Stated exercise>
Can you rewrite the rows below with "Locate an element on the page" swapped for "Find an element on the page" wherever it appears, keeping everything else the same?

(Item-finding rows)
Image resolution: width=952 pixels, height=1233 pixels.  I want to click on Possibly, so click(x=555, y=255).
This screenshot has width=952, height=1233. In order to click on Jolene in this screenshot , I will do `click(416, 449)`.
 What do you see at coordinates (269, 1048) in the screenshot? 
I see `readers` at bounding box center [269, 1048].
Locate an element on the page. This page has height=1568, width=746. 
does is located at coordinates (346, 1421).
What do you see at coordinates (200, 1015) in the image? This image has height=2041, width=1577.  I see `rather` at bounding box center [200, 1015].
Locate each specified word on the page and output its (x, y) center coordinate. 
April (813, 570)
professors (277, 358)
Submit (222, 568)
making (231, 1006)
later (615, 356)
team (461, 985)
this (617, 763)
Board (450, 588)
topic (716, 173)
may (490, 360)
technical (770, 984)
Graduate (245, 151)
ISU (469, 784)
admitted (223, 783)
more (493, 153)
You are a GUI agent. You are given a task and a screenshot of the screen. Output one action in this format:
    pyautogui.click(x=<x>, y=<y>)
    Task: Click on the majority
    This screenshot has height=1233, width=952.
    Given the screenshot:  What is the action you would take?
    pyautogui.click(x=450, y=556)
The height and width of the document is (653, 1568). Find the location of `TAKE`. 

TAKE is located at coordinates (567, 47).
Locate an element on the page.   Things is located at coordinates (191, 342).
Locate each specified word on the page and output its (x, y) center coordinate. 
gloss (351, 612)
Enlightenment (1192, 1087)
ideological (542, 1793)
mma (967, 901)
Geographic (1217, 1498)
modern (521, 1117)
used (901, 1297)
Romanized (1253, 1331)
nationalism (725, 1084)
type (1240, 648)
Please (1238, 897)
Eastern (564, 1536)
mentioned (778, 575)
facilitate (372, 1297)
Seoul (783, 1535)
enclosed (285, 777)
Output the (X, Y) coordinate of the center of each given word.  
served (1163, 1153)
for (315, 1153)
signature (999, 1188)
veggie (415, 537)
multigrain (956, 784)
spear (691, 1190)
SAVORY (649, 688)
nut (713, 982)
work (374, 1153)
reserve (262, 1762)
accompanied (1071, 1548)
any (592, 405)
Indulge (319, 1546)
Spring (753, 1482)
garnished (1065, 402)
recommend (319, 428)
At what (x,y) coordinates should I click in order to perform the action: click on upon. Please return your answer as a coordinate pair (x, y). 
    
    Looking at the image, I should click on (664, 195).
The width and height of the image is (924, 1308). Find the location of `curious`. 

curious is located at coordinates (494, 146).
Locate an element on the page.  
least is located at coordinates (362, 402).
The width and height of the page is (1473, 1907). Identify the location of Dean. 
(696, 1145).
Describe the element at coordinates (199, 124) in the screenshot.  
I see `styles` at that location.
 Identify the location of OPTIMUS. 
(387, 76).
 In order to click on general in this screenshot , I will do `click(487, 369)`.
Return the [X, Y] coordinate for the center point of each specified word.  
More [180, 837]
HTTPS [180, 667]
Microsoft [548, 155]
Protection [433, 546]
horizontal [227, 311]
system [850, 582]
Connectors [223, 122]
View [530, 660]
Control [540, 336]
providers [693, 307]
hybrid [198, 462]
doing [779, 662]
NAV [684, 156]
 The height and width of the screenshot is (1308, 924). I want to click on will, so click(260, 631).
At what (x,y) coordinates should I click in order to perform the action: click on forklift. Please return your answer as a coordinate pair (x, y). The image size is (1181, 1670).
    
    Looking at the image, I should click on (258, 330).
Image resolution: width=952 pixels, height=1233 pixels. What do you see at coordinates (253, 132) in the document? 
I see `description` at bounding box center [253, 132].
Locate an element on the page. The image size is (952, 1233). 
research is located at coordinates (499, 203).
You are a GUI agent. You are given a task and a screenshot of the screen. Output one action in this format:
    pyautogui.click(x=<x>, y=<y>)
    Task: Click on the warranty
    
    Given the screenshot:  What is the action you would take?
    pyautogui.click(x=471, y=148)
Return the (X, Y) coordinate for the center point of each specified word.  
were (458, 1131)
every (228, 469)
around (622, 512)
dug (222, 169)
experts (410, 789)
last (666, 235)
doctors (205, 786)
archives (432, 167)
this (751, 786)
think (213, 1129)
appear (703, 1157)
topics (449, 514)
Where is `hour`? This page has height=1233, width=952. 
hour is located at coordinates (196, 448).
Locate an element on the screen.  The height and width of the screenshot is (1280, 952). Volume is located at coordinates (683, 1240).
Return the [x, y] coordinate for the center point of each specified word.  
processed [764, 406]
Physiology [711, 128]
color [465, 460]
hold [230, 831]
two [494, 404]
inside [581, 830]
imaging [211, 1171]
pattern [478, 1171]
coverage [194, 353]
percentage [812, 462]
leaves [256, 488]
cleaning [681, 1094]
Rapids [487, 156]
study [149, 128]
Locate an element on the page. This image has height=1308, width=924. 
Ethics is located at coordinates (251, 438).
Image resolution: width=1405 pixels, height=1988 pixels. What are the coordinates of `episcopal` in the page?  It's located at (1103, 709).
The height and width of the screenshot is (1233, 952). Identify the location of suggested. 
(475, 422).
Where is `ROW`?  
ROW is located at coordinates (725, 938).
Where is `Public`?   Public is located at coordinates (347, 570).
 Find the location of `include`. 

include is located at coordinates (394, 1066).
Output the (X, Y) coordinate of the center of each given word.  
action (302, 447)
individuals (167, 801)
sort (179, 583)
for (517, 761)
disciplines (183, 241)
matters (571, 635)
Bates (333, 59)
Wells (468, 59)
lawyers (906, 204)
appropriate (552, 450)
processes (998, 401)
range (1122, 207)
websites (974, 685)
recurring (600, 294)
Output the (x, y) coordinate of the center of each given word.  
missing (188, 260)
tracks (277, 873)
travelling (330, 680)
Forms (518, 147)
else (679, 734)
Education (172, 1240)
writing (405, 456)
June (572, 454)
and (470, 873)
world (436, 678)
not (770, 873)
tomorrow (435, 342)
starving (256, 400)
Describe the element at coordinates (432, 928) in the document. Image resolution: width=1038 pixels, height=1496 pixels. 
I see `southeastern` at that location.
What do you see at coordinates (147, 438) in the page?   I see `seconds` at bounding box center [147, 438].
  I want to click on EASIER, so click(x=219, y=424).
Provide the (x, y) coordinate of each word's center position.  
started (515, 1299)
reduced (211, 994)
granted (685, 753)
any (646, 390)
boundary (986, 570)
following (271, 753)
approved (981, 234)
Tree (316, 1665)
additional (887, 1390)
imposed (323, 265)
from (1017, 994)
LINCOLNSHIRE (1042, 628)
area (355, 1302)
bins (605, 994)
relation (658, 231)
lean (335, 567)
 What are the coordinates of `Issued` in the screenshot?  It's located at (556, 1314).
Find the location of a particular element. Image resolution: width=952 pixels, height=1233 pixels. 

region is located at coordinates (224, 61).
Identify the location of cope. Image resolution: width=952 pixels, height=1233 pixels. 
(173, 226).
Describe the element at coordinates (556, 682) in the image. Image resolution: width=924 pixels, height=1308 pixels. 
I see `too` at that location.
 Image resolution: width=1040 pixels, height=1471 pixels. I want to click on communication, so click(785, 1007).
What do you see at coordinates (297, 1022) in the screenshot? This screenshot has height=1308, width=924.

Output of the task>
Image resolution: width=952 pixels, height=1233 pixels.  I want to click on Possibly, so click(x=555, y=255).
This screenshot has width=952, height=1233. In order to click on Jolene in this screenshot , I will do `click(416, 449)`.
 What do you see at coordinates (269, 1048) in the screenshot? 
I see `readers` at bounding box center [269, 1048].
Find an element on the page. This page has height=1568, width=746. 
does is located at coordinates (346, 1421).
What do you see at coordinates (200, 1015) in the image? This image has height=2041, width=1577.  I see `rather` at bounding box center [200, 1015].
Locate each specified word on the page and output its (x, y) center coordinate. 
April (813, 570)
professors (277, 358)
Submit (222, 568)
making (231, 1006)
later (615, 356)
team (461, 985)
this (617, 763)
Board (450, 588)
topic (716, 173)
may (490, 360)
technical (770, 984)
Graduate (245, 151)
ISU (469, 784)
admitted (223, 783)
more (493, 153)
You are a GUI agent. You are given a task and a screenshot of the screen. Output one action in this format:
    pyautogui.click(x=<x>, y=<y>)
    Task: Click on the majority
    This screenshot has height=1233, width=952.
    Given the screenshot:  What is the action you would take?
    pyautogui.click(x=450, y=556)
The height and width of the document is (653, 1568). Find the location of `TAKE`. 

TAKE is located at coordinates (567, 47).
Find an element on the page.   Things is located at coordinates (191, 342).
Locate each specified word on the page and output its (x, y) center coordinate. 
gloss (351, 612)
Enlightenment (1192, 1087)
ideological (542, 1793)
mma (967, 901)
Geographic (1217, 1498)
modern (521, 1117)
used (901, 1297)
Romanized (1253, 1331)
nationalism (725, 1084)
type (1240, 648)
Please (1238, 897)
Eastern (564, 1536)
mentioned (778, 575)
facilitate (372, 1297)
Seoul (783, 1535)
enclosed (285, 777)
Output the (X, Y) coordinate of the center of each given word.  
served (1163, 1153)
for (315, 1153)
signature (999, 1188)
veggie (415, 537)
multigrain (956, 784)
spear (691, 1190)
SAVORY (649, 688)
nut (713, 982)
work (374, 1153)
reserve (262, 1762)
accompanied (1071, 1548)
any (592, 405)
Indulge (319, 1546)
Spring (753, 1482)
garnished (1065, 402)
recommend (319, 428)
At what (x,y) coordinates should I click in order to perform the action: click on upon. Please return your answer as a coordinate pair (x, y). 
    
    Looking at the image, I should click on (664, 195).
The width and height of the image is (924, 1308). Find the location of `curious`. 

curious is located at coordinates (494, 146).
Find an element on the page.  
least is located at coordinates (362, 402).
The width and height of the page is (1473, 1907). Identify the location of Dean. 
(696, 1145).
Describe the element at coordinates (199, 124) in the screenshot.  
I see `styles` at that location.
 Identify the location of OPTIMUS. 
(387, 76).
 In order to click on general in this screenshot , I will do `click(487, 369)`.
Return the [X, Y] coordinate for the center point of each specified word.  
More [180, 837]
HTTPS [180, 667]
Microsoft [548, 155]
Protection [433, 546]
horizontal [227, 311]
system [850, 582]
Connectors [223, 122]
View [530, 660]
Control [540, 336]
providers [693, 307]
hybrid [198, 462]
doing [779, 662]
NAV [684, 156]
 The height and width of the screenshot is (1308, 924). I want to click on will, so click(260, 631).
At what (x,y) coordinates should I click in order to perform the action: click on forklift. Please return your answer as a coordinate pair (x, y). The image size is (1181, 1670).
    
    Looking at the image, I should click on (258, 330).
Image resolution: width=952 pixels, height=1233 pixels. What do you see at coordinates (253, 132) in the document? 
I see `description` at bounding box center [253, 132].
Find an element on the page. The image size is (952, 1233). 
research is located at coordinates (499, 203).
You are a GUI agent. You are given a task and a screenshot of the screen. Output one action in this format:
    pyautogui.click(x=<x>, y=<y>)
    Task: Click on the warranty
    
    Given the screenshot:  What is the action you would take?
    pyautogui.click(x=471, y=148)
Return the (X, Y) coordinate for the center point of each specified word.  
were (458, 1131)
every (228, 469)
around (622, 512)
dug (222, 169)
experts (410, 789)
last (666, 235)
doctors (205, 786)
archives (432, 167)
this (751, 786)
think (213, 1129)
appear (703, 1157)
topics (449, 514)
Where is `hour`? This page has height=1233, width=952. 
hour is located at coordinates (196, 448).
Locate an element on the screen.  The height and width of the screenshot is (1280, 952). Volume is located at coordinates (683, 1240).
Return the [x, y] coordinate for the center point of each specified word.  
processed [764, 406]
Physiology [711, 128]
color [465, 460]
hold [230, 831]
two [494, 404]
inside [581, 830]
imaging [211, 1171]
pattern [478, 1171]
coverage [194, 353]
percentage [812, 462]
leaves [256, 488]
cleaning [681, 1094]
Rapids [487, 156]
study [149, 128]
Find an element on the page. This image has height=1308, width=924. 
Ethics is located at coordinates (251, 438).
Image resolution: width=1405 pixels, height=1988 pixels. What are the coordinates of `episcopal` in the page?  It's located at (1103, 709).
The height and width of the screenshot is (1233, 952). Identify the location of suggested. 
(475, 422).
Where is `ROW`?  
ROW is located at coordinates (725, 938).
Where is `Public`?   Public is located at coordinates (347, 570).
 Find the location of `include`. 

include is located at coordinates (394, 1066).
Output the (X, Y) coordinate of the center of each given word.  
action (302, 447)
individuals (167, 801)
sort (179, 583)
for (517, 761)
disciplines (183, 241)
matters (571, 635)
Bates (333, 59)
Wells (468, 59)
lawyers (906, 204)
appropriate (552, 450)
processes (998, 401)
range (1122, 207)
websites (974, 685)
recurring (600, 294)
Output the (x, y) coordinate of the center of each given word.  
missing (188, 260)
tracks (277, 873)
travelling (330, 680)
Forms (518, 147)
else (679, 734)
Education (172, 1240)
writing (405, 456)
June (572, 454)
and (470, 873)
world (436, 678)
not (770, 873)
tomorrow (435, 342)
starving (256, 400)
Describe the element at coordinates (432, 928) in the document. Image resolution: width=1038 pixels, height=1496 pixels. 
I see `southeastern` at that location.
What do you see at coordinates (147, 438) in the page?   I see `seconds` at bounding box center [147, 438].
  I want to click on EASIER, so click(x=219, y=424).
Provide the (x, y) coordinate of each word's center position.  
started (515, 1299)
reduced (211, 994)
granted (685, 753)
any (646, 390)
boundary (986, 570)
following (271, 753)
approved (981, 234)
Tree (316, 1665)
additional (887, 1390)
imposed (323, 265)
from (1017, 994)
LINCOLNSHIRE (1042, 628)
area (355, 1302)
bins (605, 994)
relation (658, 231)
lean (335, 567)
 What are the coordinates of `Issued` in the screenshot?  It's located at (556, 1314).
Find the location of a particular element. Image resolution: width=952 pixels, height=1233 pixels. 

region is located at coordinates (224, 61).
Identify the location of cope. Image resolution: width=952 pixels, height=1233 pixels. 
(173, 226).
Describe the element at coordinates (556, 682) in the image. Image resolution: width=924 pixels, height=1308 pixels. 
I see `too` at that location.
 Image resolution: width=1040 pixels, height=1471 pixels. I want to click on communication, so click(785, 1007).
What do you see at coordinates (297, 1022) in the screenshot? This screenshot has height=1308, width=924.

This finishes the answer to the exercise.